Engine exhaust from cars, trucks and buses has been linked to cancer, strokes and New York City’s high rate of childhood asthma.

The city has tough laws to prevent drivers who sit with their vehicles running, but, as CBS2′s Don Dahler has seen, some say it’s no more than an idle threat, because it’s rarely enforced.

When school lets out, scenes of drivers, parked and idling as they wait to take kids home, are playing out all over the city.

Parents say it’s a dangerous health situation and they’re sounding the alarm.

They said the longer the engines run, the more toxins are released into the air and this is putting children at risk.

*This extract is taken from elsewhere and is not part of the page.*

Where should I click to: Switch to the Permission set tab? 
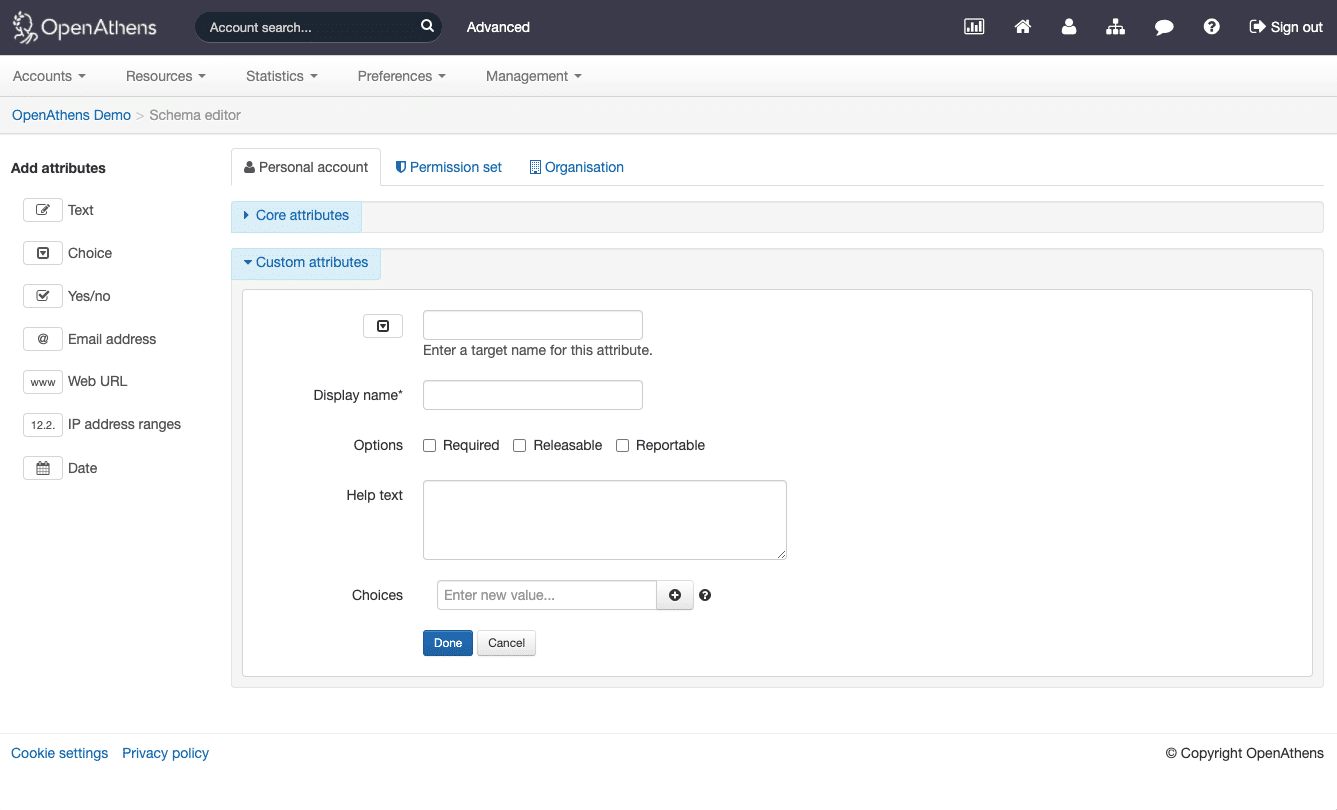point(448,167)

“I have an 8-year-old son with asthma. I do worry the air quality in New York City is pretty bad. The, the idling just makes it worse,” said one parent.

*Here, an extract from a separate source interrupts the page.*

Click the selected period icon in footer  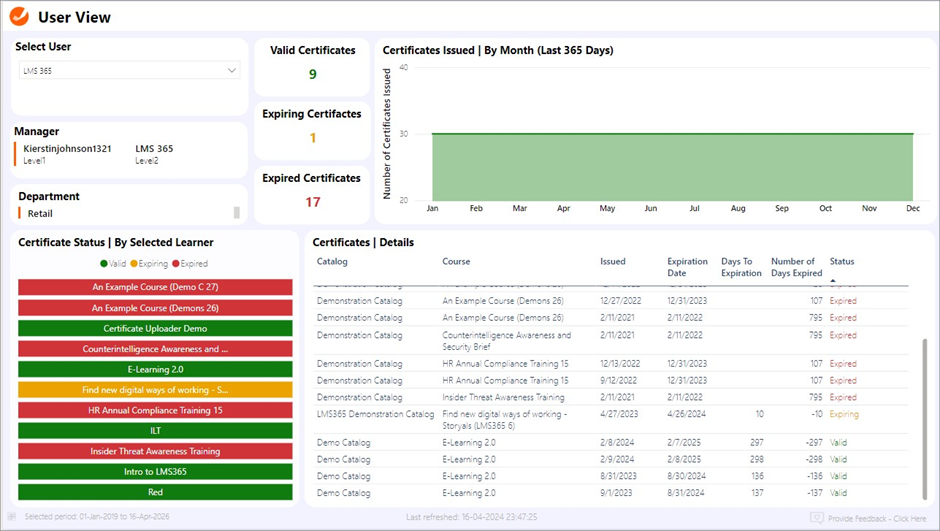[12, 517]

It’s made even worse because many drivers are ignoring the law that limits idling time near schools to one minute.

CBS 2 cameras tracked drivers at local schools and found driver after driver breaking the law.

At one Upper East Side school, CBS 2 watched as one driver sat idling well past the one-minute limit, up to 10 minutes and all the way to 15 minutes.

Some drivers said they know all about the law, but disregard it anyway.

“Yes, I know that. Actually I was planning to shut it off,” said one driver.

Environmental advocates complain enforcement of the law is virtually nonexistent.

In Manhattan last year, the NYPD issued 2,210 tickets for idling, of which 66 were issued in Queens, 34 in Brooklyn and just 12 in the Bronx.

“When NYPD wants to enforce the law, it enforces the law… It’s been pretty clear, if you look at the data… Twelve tickets across the whole Bronx in a year? They’re not enforcing the law,” said Rich Kassal of the Natural Resources Defense Council.

Mayor Michael Bloomberg admits enforcement could be better, but said that the police have other priorities.

“People that enforce that law have plenty of other things to do. The Police Department’s first job is going to be worrying about a lot more serious things,” Bloomberg said.

But activists and parents say their main concern is children’s health.

By the way, the idling limit on city streets not near schools is three minutes.

{CBS 2/ Newscenter}


  1. that’s right, most people who are waiting for their kids to come out of school will not turn off their engines and sit without heating for 10 minutes.

    when making laws, as important as they are, it still has to make sense to the people that are supposed to follow it.

  2. The idling issue seems to be another nanny-state, “do it for the children” issue. If it was significant, then consider all of the hundreds of thousands of cars pouring excess toxins into the atmosphere because of the terrible traffic jams throughout the city. Or the amount of poison generated by all the flights into and out of the major metropolitan airports – especially when flights have to circle interminably because of the almost constant backups.

    The difference of course it that doing something about the traffic standstills and airport overuse would cost the city and state money. Dumping on the convenient target of “idling” makes administrators feel like they’re doing something constructive.